▶ _Given entries_
···

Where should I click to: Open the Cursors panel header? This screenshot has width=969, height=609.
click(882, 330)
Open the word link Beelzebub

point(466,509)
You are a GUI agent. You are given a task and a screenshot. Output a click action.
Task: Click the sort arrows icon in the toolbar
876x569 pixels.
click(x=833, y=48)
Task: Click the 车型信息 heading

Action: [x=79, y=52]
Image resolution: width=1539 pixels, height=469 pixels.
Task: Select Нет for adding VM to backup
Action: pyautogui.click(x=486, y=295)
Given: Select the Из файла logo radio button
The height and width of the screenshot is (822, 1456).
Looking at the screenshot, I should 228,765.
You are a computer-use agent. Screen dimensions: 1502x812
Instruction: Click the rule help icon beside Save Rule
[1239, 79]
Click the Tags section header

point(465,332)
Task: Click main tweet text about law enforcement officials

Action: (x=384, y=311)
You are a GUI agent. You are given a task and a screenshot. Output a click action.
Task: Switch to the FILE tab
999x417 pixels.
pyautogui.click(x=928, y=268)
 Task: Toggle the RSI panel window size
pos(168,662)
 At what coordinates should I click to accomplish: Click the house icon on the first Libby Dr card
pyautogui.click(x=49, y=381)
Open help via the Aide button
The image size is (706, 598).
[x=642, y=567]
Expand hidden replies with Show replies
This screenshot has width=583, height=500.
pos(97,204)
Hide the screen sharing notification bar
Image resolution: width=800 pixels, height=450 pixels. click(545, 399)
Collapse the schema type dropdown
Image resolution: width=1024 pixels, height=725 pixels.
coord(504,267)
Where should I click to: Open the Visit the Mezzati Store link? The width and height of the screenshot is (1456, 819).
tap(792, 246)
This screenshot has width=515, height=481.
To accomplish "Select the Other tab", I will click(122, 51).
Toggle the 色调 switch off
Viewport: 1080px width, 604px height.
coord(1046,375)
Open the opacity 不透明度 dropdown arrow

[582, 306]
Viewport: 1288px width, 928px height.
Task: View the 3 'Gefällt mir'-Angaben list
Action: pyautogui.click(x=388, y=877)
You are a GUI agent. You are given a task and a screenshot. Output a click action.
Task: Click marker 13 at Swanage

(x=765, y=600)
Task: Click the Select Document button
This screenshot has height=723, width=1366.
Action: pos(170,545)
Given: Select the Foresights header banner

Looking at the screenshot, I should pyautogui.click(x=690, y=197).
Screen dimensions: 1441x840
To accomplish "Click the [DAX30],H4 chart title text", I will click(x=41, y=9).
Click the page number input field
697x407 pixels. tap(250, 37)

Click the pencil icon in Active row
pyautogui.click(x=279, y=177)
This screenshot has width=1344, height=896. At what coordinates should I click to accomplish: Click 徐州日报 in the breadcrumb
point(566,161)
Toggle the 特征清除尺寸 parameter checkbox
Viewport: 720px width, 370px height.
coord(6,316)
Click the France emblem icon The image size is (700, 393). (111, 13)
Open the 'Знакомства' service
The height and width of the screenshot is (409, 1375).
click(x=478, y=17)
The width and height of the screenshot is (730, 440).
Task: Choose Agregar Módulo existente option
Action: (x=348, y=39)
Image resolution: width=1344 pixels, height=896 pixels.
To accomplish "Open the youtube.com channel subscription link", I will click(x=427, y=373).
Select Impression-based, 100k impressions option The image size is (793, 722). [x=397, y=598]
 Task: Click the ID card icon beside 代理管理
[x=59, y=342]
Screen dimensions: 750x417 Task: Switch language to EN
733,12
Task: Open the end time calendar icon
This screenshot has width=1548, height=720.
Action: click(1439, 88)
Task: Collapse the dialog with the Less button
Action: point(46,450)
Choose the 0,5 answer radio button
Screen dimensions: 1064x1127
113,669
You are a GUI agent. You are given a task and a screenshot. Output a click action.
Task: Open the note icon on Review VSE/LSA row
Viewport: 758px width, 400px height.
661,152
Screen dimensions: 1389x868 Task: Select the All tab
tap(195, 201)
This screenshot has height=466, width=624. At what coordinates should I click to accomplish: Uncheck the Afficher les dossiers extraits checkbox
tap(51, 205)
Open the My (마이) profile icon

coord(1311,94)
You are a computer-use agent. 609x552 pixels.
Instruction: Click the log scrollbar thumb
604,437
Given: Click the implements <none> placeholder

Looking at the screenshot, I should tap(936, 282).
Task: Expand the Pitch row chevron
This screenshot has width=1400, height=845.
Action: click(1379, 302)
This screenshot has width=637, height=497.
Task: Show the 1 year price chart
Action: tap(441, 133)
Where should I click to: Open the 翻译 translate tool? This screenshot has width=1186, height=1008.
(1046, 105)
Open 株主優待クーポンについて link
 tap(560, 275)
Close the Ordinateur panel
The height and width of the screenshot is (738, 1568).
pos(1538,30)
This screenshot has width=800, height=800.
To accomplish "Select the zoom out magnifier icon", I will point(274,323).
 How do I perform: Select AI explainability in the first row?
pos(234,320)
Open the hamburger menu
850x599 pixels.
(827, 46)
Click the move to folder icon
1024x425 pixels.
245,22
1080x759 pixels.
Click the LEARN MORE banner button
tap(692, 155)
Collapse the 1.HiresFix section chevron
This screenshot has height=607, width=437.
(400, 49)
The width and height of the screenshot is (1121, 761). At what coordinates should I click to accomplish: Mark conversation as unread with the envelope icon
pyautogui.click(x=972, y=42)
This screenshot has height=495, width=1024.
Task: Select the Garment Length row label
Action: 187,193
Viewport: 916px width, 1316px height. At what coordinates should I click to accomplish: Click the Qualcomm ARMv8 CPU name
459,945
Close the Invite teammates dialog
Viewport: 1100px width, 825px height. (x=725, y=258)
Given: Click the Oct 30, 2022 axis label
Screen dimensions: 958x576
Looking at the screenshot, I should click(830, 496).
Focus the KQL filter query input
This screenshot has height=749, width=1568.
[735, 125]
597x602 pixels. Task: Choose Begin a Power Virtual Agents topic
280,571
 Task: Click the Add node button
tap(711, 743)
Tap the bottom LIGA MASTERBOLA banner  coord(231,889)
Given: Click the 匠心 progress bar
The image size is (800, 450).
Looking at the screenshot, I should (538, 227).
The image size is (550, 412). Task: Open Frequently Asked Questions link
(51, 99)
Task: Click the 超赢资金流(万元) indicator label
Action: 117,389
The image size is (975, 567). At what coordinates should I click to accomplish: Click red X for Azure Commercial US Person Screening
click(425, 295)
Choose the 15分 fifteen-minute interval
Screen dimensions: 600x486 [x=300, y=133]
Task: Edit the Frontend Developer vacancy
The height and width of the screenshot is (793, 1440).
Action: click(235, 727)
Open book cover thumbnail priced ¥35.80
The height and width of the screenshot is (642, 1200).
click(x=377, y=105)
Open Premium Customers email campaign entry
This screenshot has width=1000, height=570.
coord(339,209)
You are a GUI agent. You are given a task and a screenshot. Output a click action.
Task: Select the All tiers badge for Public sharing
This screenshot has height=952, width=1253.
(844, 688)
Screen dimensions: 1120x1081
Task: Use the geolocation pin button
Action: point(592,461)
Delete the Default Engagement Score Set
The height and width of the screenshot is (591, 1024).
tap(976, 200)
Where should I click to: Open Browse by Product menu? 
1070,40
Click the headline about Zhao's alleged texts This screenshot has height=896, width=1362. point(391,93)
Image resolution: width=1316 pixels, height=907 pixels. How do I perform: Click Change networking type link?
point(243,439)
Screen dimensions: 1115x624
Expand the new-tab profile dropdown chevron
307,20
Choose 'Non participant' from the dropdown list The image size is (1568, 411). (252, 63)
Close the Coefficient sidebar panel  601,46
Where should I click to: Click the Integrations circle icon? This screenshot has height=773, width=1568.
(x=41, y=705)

···

Could you reproduce every record above exactly as it stands?

▶ _Solution to this exercise_
Where should I click to: Open the Cursors panel header? This screenshot has width=969, height=609.
click(882, 330)
Open the word link Beelzebub

point(466,509)
You are a GUI agent. You are given a task and a screenshot. Output a click action.
Task: Click the sort arrows icon in the toolbar
876x569 pixels.
click(x=833, y=48)
Task: Click the 车型信息 heading

Action: [x=79, y=52]
Image resolution: width=1539 pixels, height=469 pixels.
Task: Select Нет for adding VM to backup
Action: pyautogui.click(x=486, y=295)
Given: Select the Из файла logo radio button
The height and width of the screenshot is (822, 1456).
Looking at the screenshot, I should 228,765.
You are a computer-use agent. Screen dimensions: 1502x812
Instruction: Click the rule help icon beside Save Rule
[1239, 79]
Click the Tags section header

point(465,332)
Task: Click main tweet text about law enforcement officials

Action: (x=384, y=311)
You are a GUI agent. You are given a task and a screenshot. Output a click action.
Task: Switch to the FILE tab
999x417 pixels.
pyautogui.click(x=928, y=268)
 Task: Toggle the RSI panel window size
pos(168,662)
 At what coordinates should I click to accomplish: Click the house icon on the first Libby Dr card
pyautogui.click(x=49, y=381)
Open help via the Aide button
The image size is (706, 598).
[x=642, y=567]
Expand hidden replies with Show replies
This screenshot has width=583, height=500.
pos(97,204)
Hide the screen sharing notification bar
Image resolution: width=800 pixels, height=450 pixels. click(545, 399)
Collapse the schema type dropdown
Image resolution: width=1024 pixels, height=725 pixels.
coord(504,267)
Where should I click to: Open the Visit the Mezzati Store link? The width and height of the screenshot is (1456, 819).
tap(792, 246)
This screenshot has width=515, height=481.
To accomplish "Select the Other tab", I will click(122, 51).
Toggle the 色调 switch off
Viewport: 1080px width, 604px height.
coord(1046,375)
Open the opacity 不透明度 dropdown arrow

[582, 306]
Viewport: 1288px width, 928px height.
Task: View the 3 'Gefällt mir'-Angaben list
Action: pyautogui.click(x=388, y=877)
You are a GUI agent. You are given a task and a screenshot. Output a click action.
Task: Click marker 13 at Swanage

(x=765, y=600)
Task: Click the Select Document button
This screenshot has height=723, width=1366.
Action: pos(170,545)
Given: Select the Foresights header banner

Looking at the screenshot, I should pyautogui.click(x=690, y=197).
Screen dimensions: 1441x840
To accomplish "Click the [DAX30],H4 chart title text", I will click(x=41, y=9).
Click the page number input field
697x407 pixels. tap(250, 37)

Click the pencil icon in Active row
pyautogui.click(x=279, y=177)
This screenshot has width=1344, height=896. At what coordinates should I click to accomplish: Click 徐州日报 in the breadcrumb
point(566,161)
Toggle the 特征清除尺寸 parameter checkbox
Viewport: 720px width, 370px height.
coord(6,316)
Click the France emblem icon The image size is (700, 393). (111, 13)
Open the 'Знакомства' service
The height and width of the screenshot is (409, 1375).
click(x=478, y=17)
The width and height of the screenshot is (730, 440).
Task: Choose Agregar Módulo existente option
Action: (x=348, y=39)
Image resolution: width=1344 pixels, height=896 pixels.
To accomplish "Open the youtube.com channel subscription link", I will click(x=427, y=373).
Select Impression-based, 100k impressions option The image size is (793, 722). [x=397, y=598]
 Task: Click the ID card icon beside 代理管理
[x=59, y=342]
Screen dimensions: 750x417 Task: Switch language to EN
733,12
Task: Open the end time calendar icon
This screenshot has width=1548, height=720.
Action: click(1439, 88)
Task: Collapse the dialog with the Less button
Action: point(46,450)
Choose the 0,5 answer radio button
Screen dimensions: 1064x1127
113,669
You are a GUI agent. You are given a task and a screenshot. Output a click action.
Task: Open the note icon on Review VSE/LSA row
Viewport: 758px width, 400px height.
661,152
Screen dimensions: 1389x868 Task: Select the All tab
tap(195, 201)
This screenshot has height=466, width=624. At what coordinates should I click to accomplish: Uncheck the Afficher les dossiers extraits checkbox
tap(51, 205)
Open the My (마이) profile icon

coord(1311,94)
You are a computer-use agent. 609x552 pixels.
Instruction: Click the log scrollbar thumb
604,437
Given: Click the implements <none> placeholder

Looking at the screenshot, I should tap(936, 282).
Task: Expand the Pitch row chevron
This screenshot has width=1400, height=845.
Action: click(1379, 302)
This screenshot has width=637, height=497.
Task: Show the 1 year price chart
Action: tap(441, 133)
Where should I click to: Open the 翻译 translate tool? This screenshot has width=1186, height=1008.
(1046, 105)
Open 株主優待クーポンについて link
 tap(560, 275)
Close the Ordinateur panel
The height and width of the screenshot is (738, 1568).
pos(1538,30)
This screenshot has width=800, height=800.
To accomplish "Select the zoom out magnifier icon", I will point(274,323).
 How do I perform: Select AI explainability in the first row?
pos(234,320)
Open the hamburger menu
850x599 pixels.
(827, 46)
Click the move to folder icon
1024x425 pixels.
245,22
1080x759 pixels.
Click the LEARN MORE banner button
tap(692, 155)
Collapse the 1.HiresFix section chevron
This screenshot has height=607, width=437.
(400, 49)
The width and height of the screenshot is (1121, 761). At what coordinates should I click to accomplish: Mark conversation as unread with the envelope icon
pyautogui.click(x=972, y=42)
This screenshot has height=495, width=1024.
Task: Select the Garment Length row label
Action: 187,193
Viewport: 916px width, 1316px height. At what coordinates should I click to accomplish: Click the Qualcomm ARMv8 CPU name
459,945
Close the Invite teammates dialog
Viewport: 1100px width, 825px height. (x=725, y=258)
Given: Click the Oct 30, 2022 axis label
Screen dimensions: 958x576
Looking at the screenshot, I should click(830, 496).
Focus the KQL filter query input
This screenshot has height=749, width=1568.
[735, 125]
597x602 pixels. Task: Choose Begin a Power Virtual Agents topic
280,571
 Task: Click the Add node button
tap(711, 743)
Tap the bottom LIGA MASTERBOLA banner  coord(231,889)
Given: Click the 匠心 progress bar
The image size is (800, 450).
Looking at the screenshot, I should (538, 227).
The image size is (550, 412). Task: Open Frequently Asked Questions link
(51, 99)
Task: Click the 超赢资金流(万元) indicator label
Action: 117,389
The image size is (975, 567). At what coordinates should I click to accomplish: Click red X for Azure Commercial US Person Screening
click(425, 295)
Choose the 15分 fifteen-minute interval
Screen dimensions: 600x486 [x=300, y=133]
Task: Edit the Frontend Developer vacancy
The height and width of the screenshot is (793, 1440).
Action: click(235, 727)
Open book cover thumbnail priced ¥35.80
The height and width of the screenshot is (642, 1200).
click(x=377, y=105)
Open Premium Customers email campaign entry
This screenshot has width=1000, height=570.
coord(339,209)
You are a GUI agent. You are given a task and a screenshot. Output a click action.
Task: Select the All tiers badge for Public sharing
This screenshot has height=952, width=1253.
(844, 688)
Screen dimensions: 1120x1081
Task: Use the geolocation pin button
Action: point(592,461)
Delete the Default Engagement Score Set
The height and width of the screenshot is (591, 1024).
tap(976, 200)
Where should I click to: Open Browse by Product menu? 
1070,40
Click the headline about Zhao's alleged texts This screenshot has height=896, width=1362. point(391,93)
Image resolution: width=1316 pixels, height=907 pixels. How do I perform: Click Change networking type link?
point(243,439)
Screen dimensions: 1115x624
Expand the new-tab profile dropdown chevron
307,20
Choose 'Non participant' from the dropdown list The image size is (1568, 411). (252, 63)
Close the Coefficient sidebar panel  601,46
Where should I click to: Click the Integrations circle icon? This screenshot has height=773, width=1568.
(x=41, y=705)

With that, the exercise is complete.